DIRECTIVE >>
Please copy the lines below exactly, beginning at the line that contains "The image size is (1456, 819). Describe" and stopping after the line that contains "center [471, 30].". Leave the pictures out of your copy.
#####
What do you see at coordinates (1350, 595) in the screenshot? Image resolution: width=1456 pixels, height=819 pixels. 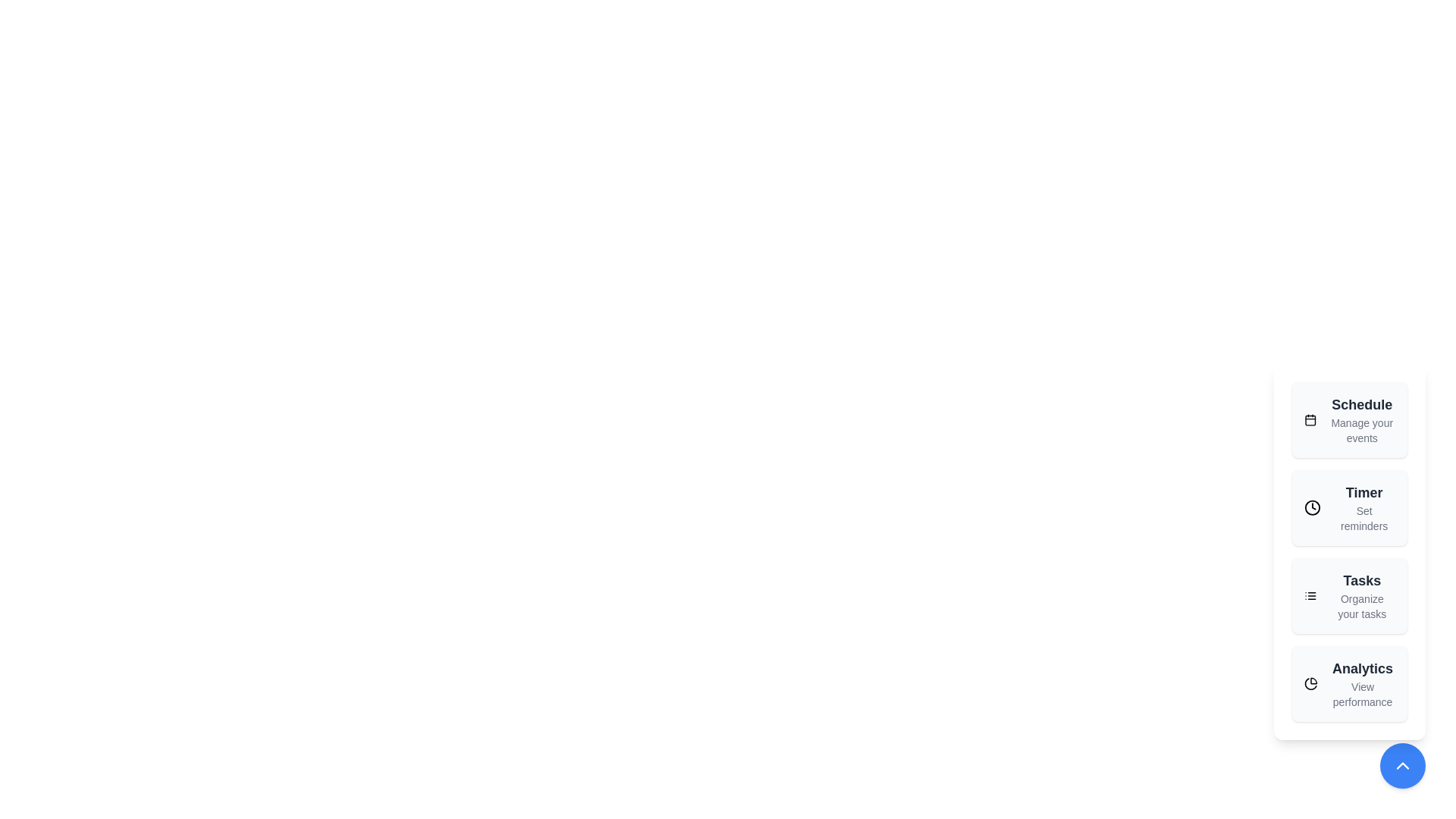 I see `the action item Tasks to preview its details` at bounding box center [1350, 595].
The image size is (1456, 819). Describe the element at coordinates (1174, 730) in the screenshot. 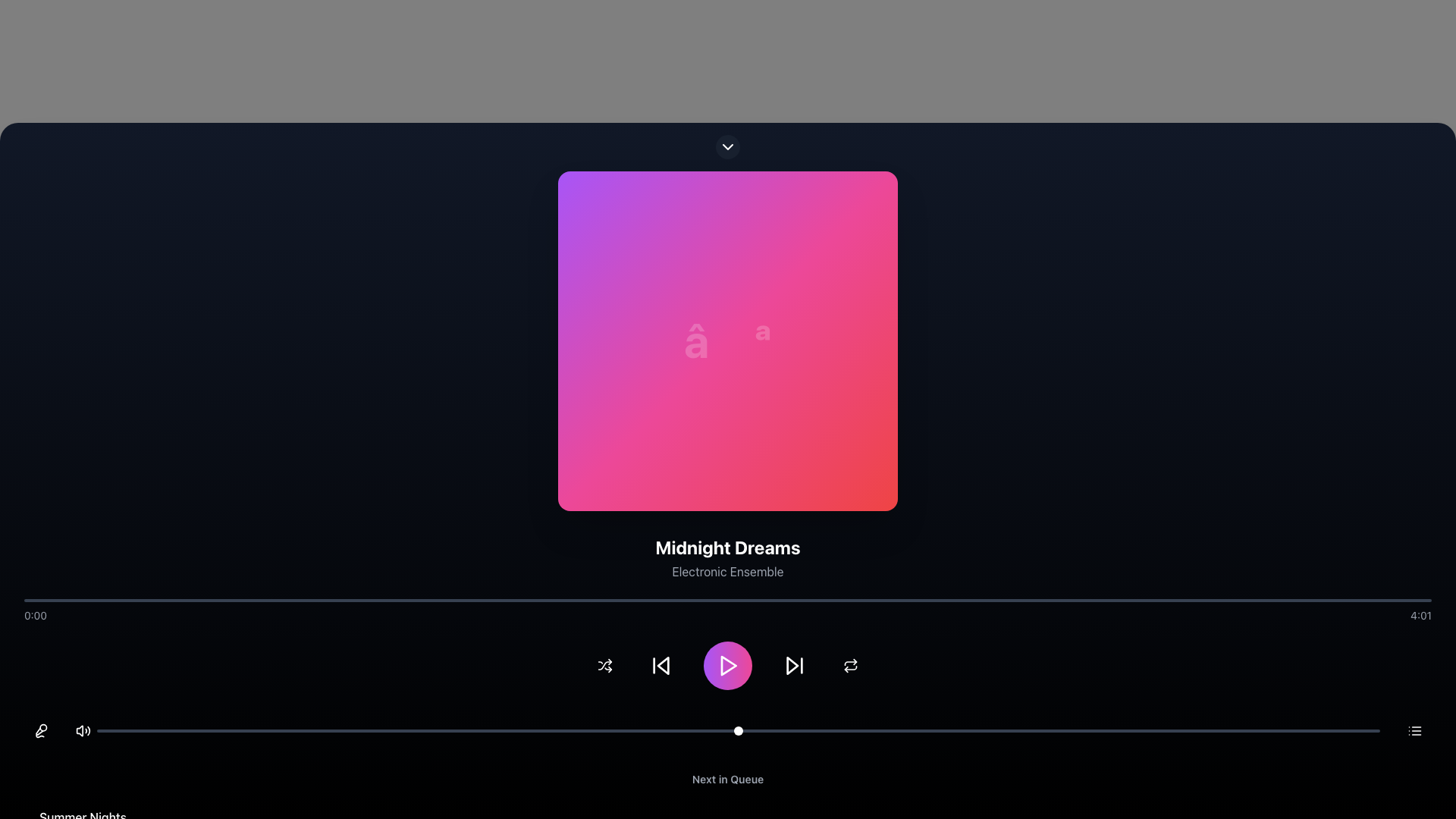

I see `the timeline position` at that location.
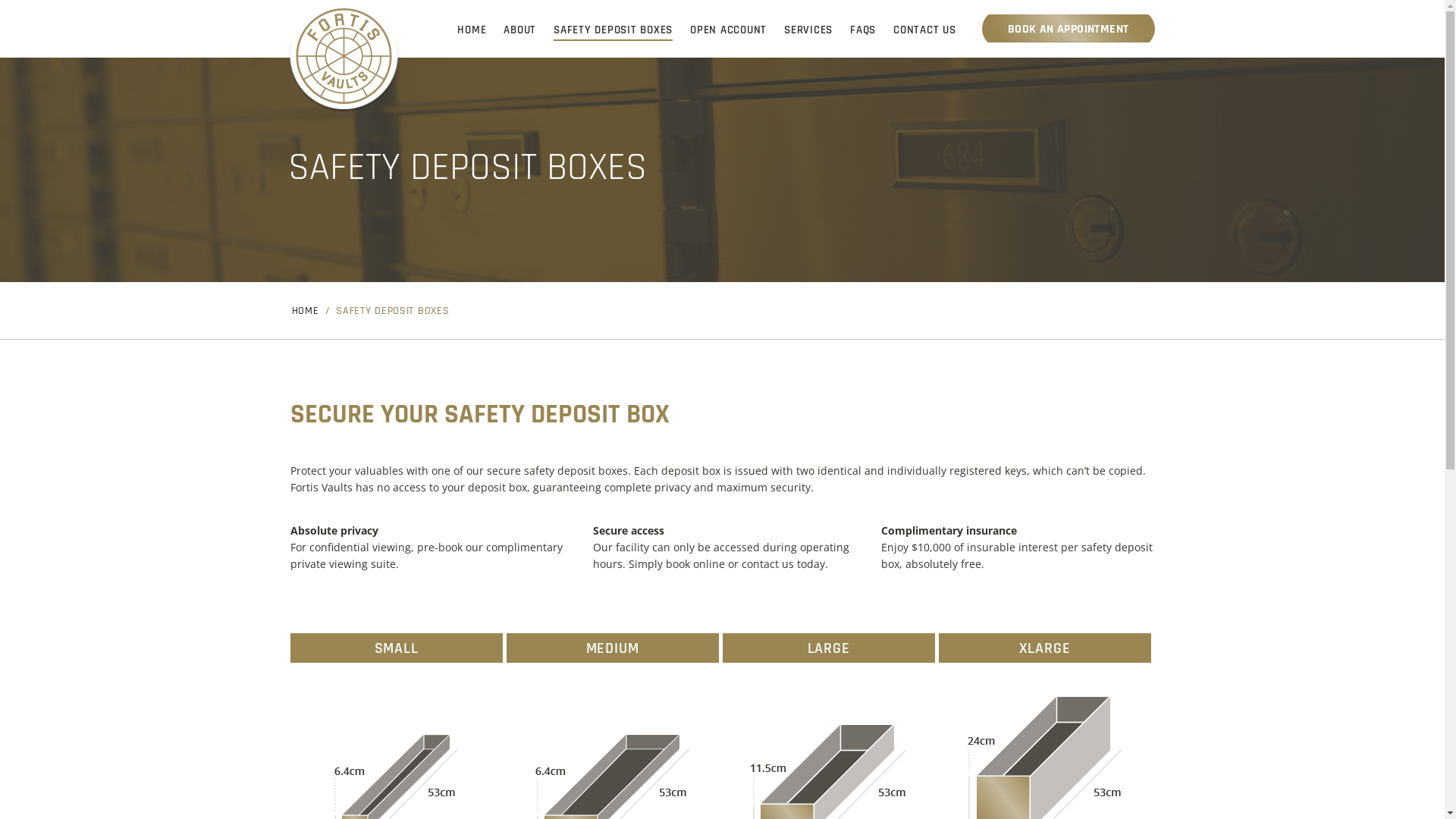 The height and width of the screenshot is (819, 1456). What do you see at coordinates (471, 30) in the screenshot?
I see `'HOME'` at bounding box center [471, 30].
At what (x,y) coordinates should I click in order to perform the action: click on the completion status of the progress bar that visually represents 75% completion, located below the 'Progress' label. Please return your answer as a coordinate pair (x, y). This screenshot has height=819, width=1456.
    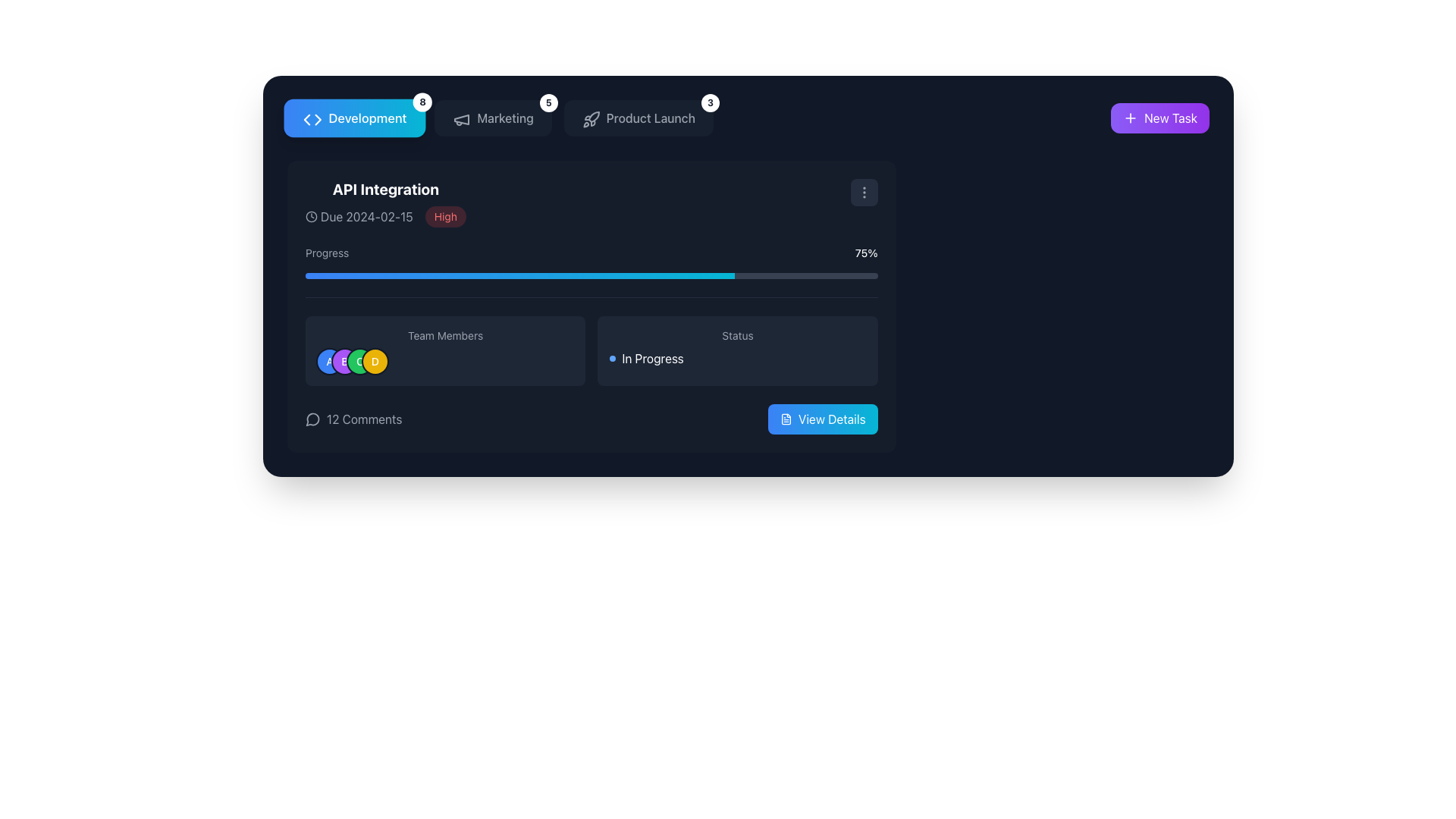
    Looking at the image, I should click on (591, 275).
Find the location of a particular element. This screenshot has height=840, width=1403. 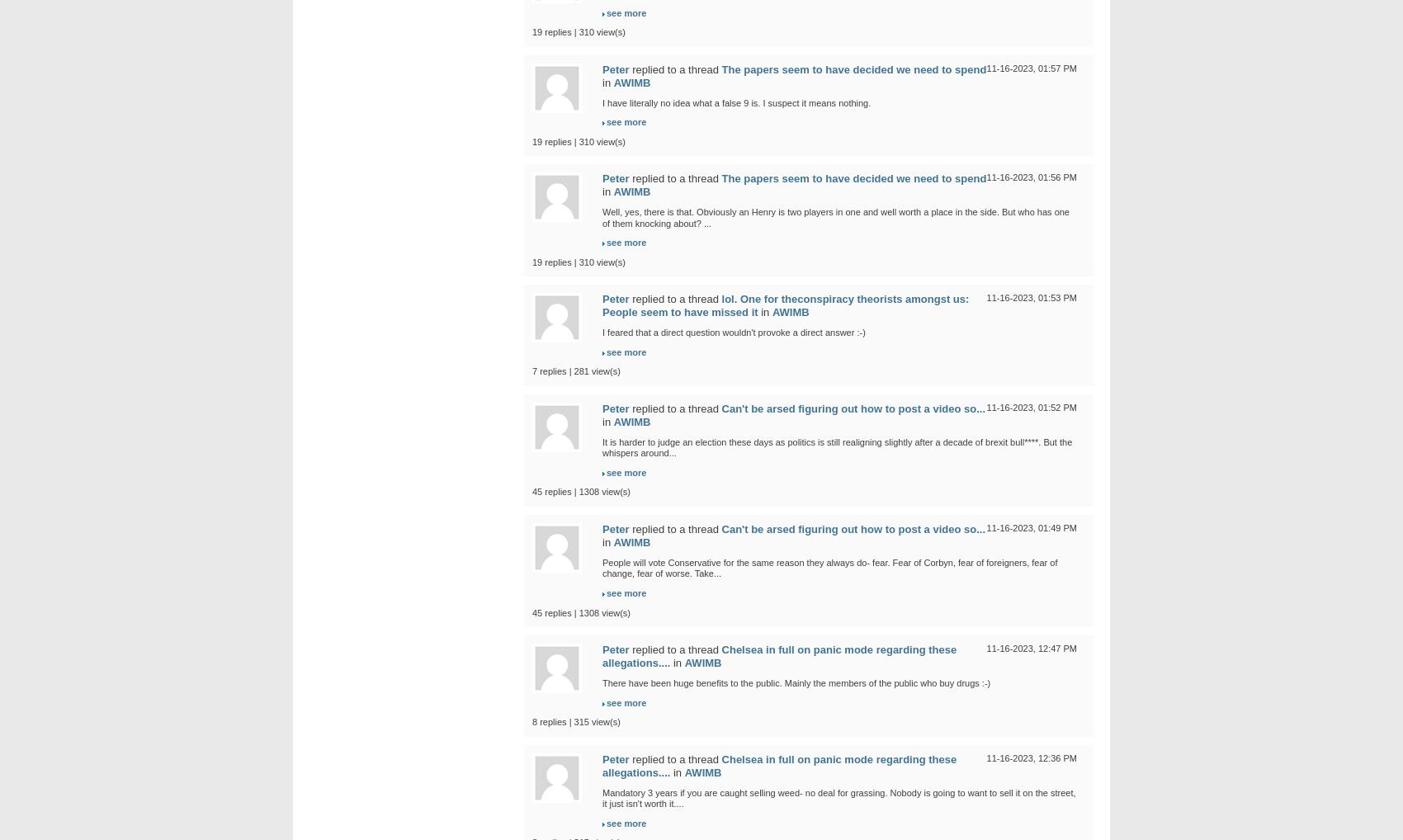

'01:52 PM' is located at coordinates (1036, 407).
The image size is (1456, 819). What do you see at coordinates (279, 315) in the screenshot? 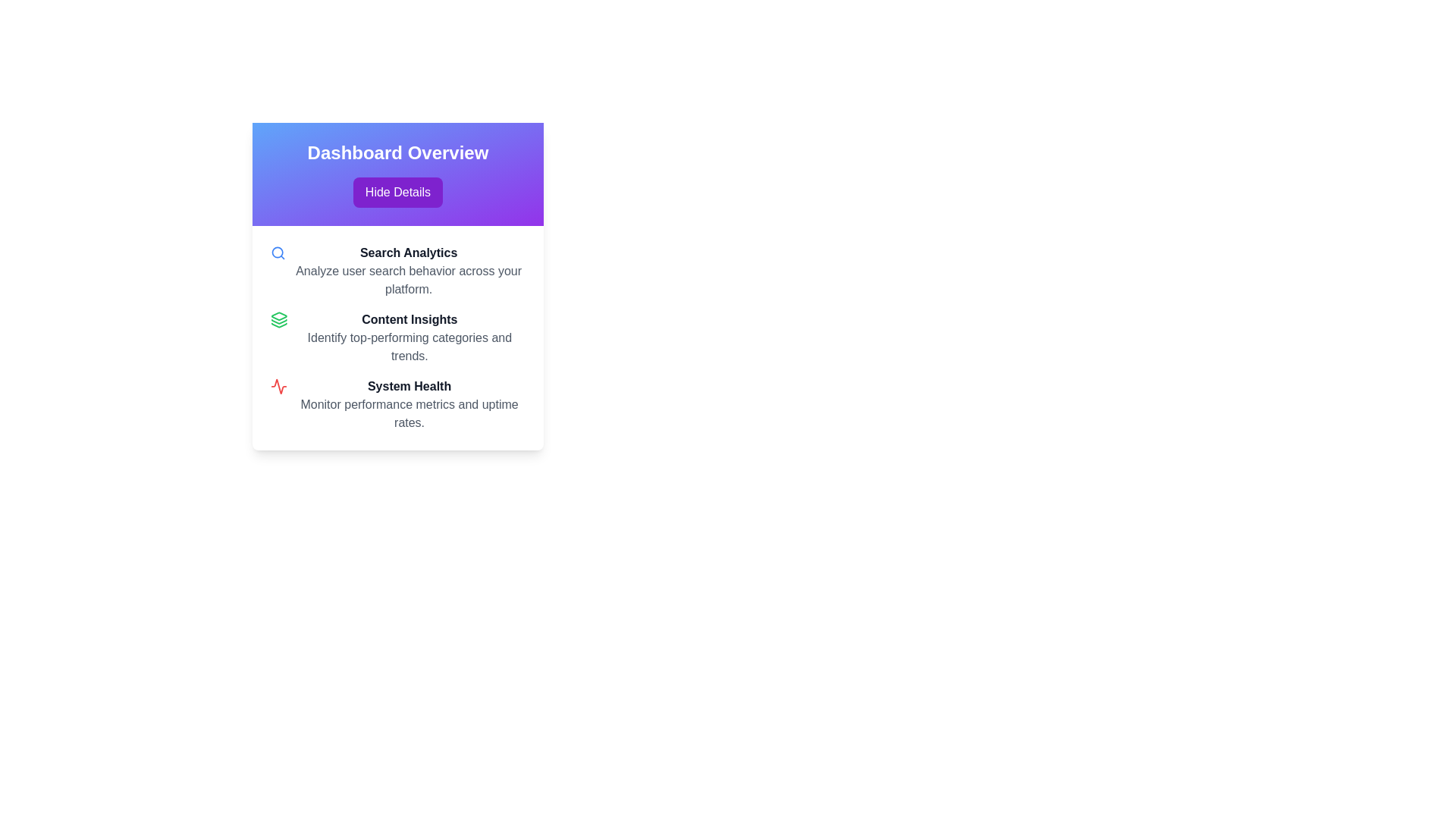
I see `the topmost vector graphic shape in the SVG icon, which adds depth to the icon's appearance` at bounding box center [279, 315].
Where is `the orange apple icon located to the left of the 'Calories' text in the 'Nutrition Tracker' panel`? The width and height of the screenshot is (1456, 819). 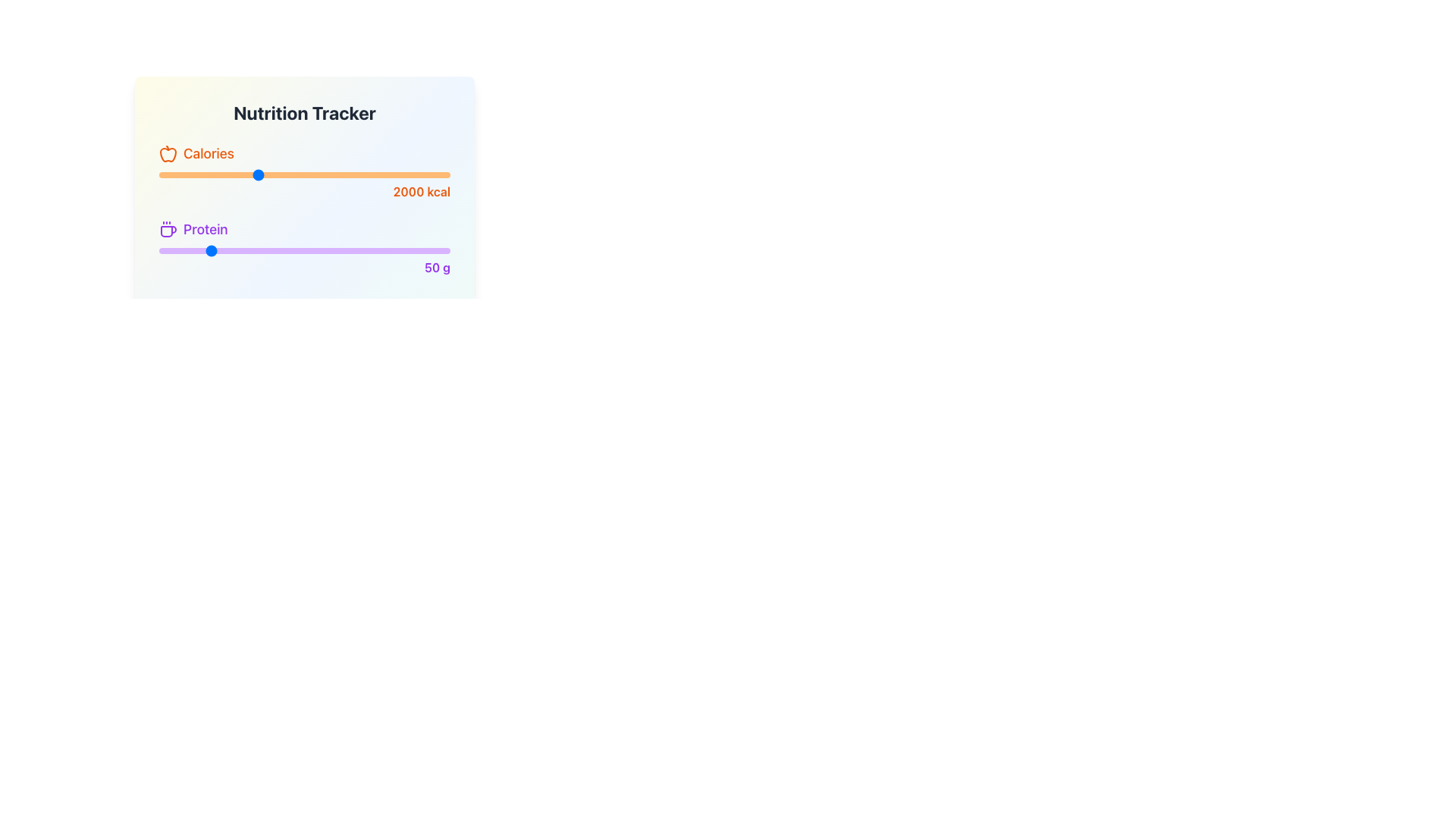 the orange apple icon located to the left of the 'Calories' text in the 'Nutrition Tracker' panel is located at coordinates (168, 154).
#####
THE RESPONSE >>
The image size is (1456, 819). Describe the element at coordinates (1174, 730) in the screenshot. 

I see `the timeline position` at that location.
 The height and width of the screenshot is (819, 1456). What do you see at coordinates (471, 30) in the screenshot?
I see `'HOME'` at bounding box center [471, 30].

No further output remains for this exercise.